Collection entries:
★ ★ ★ ★

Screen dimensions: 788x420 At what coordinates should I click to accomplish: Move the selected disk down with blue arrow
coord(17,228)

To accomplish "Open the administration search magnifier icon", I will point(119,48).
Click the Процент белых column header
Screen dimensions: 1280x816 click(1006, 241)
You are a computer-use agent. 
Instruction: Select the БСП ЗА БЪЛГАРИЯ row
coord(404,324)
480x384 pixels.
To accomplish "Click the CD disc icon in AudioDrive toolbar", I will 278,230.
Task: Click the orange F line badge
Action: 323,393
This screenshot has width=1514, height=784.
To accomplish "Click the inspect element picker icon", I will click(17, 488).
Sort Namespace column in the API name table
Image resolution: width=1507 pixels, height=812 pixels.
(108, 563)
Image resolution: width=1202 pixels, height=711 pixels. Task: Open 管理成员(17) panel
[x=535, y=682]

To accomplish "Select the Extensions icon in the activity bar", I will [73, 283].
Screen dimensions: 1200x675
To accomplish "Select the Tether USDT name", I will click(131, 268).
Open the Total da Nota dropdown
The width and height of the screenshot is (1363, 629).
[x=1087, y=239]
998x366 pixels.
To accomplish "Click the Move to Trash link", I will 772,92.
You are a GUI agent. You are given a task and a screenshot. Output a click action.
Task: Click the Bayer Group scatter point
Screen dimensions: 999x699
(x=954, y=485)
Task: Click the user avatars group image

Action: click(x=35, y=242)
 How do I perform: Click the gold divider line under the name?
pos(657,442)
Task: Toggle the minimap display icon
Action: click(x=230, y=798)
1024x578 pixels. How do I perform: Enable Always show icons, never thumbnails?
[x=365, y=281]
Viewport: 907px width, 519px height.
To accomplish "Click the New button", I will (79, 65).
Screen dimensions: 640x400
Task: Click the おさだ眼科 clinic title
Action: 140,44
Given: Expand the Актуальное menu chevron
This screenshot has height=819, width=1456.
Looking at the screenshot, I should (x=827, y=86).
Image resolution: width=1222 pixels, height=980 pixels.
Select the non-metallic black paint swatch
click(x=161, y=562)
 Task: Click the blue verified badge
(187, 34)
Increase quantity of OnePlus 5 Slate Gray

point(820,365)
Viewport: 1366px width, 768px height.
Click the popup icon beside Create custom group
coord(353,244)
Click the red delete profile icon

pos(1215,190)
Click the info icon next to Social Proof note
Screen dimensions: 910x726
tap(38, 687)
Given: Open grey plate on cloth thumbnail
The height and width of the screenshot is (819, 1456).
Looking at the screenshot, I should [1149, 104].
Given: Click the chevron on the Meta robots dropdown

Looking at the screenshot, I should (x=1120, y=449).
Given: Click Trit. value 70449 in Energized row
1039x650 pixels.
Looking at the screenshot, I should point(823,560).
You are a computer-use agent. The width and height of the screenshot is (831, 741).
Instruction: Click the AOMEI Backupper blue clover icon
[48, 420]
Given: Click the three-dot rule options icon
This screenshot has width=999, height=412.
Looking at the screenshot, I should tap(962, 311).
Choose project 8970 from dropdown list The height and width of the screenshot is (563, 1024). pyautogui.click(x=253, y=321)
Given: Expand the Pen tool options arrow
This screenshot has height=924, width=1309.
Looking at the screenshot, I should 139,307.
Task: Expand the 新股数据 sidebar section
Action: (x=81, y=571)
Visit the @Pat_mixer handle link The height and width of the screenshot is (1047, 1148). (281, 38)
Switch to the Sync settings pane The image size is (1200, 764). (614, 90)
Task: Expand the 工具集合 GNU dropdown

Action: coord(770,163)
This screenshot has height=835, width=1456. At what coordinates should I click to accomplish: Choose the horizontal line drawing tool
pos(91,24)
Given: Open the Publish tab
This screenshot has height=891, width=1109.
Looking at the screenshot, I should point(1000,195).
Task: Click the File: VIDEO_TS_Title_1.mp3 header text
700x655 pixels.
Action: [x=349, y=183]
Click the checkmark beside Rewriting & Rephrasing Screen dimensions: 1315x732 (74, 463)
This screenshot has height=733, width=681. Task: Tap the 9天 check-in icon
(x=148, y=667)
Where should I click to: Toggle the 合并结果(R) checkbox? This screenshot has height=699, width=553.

★ ★ ★ ★

Stated problem :: Find every line in the entries above that contains the string "perform", treating uppercase and lowercase as different, and copy each of those lines.

Final result ::
 How do I perform: Click the gold divider line under the name?
1024x578 pixels. How do I perform: Enable Always show icons, never thumbnails?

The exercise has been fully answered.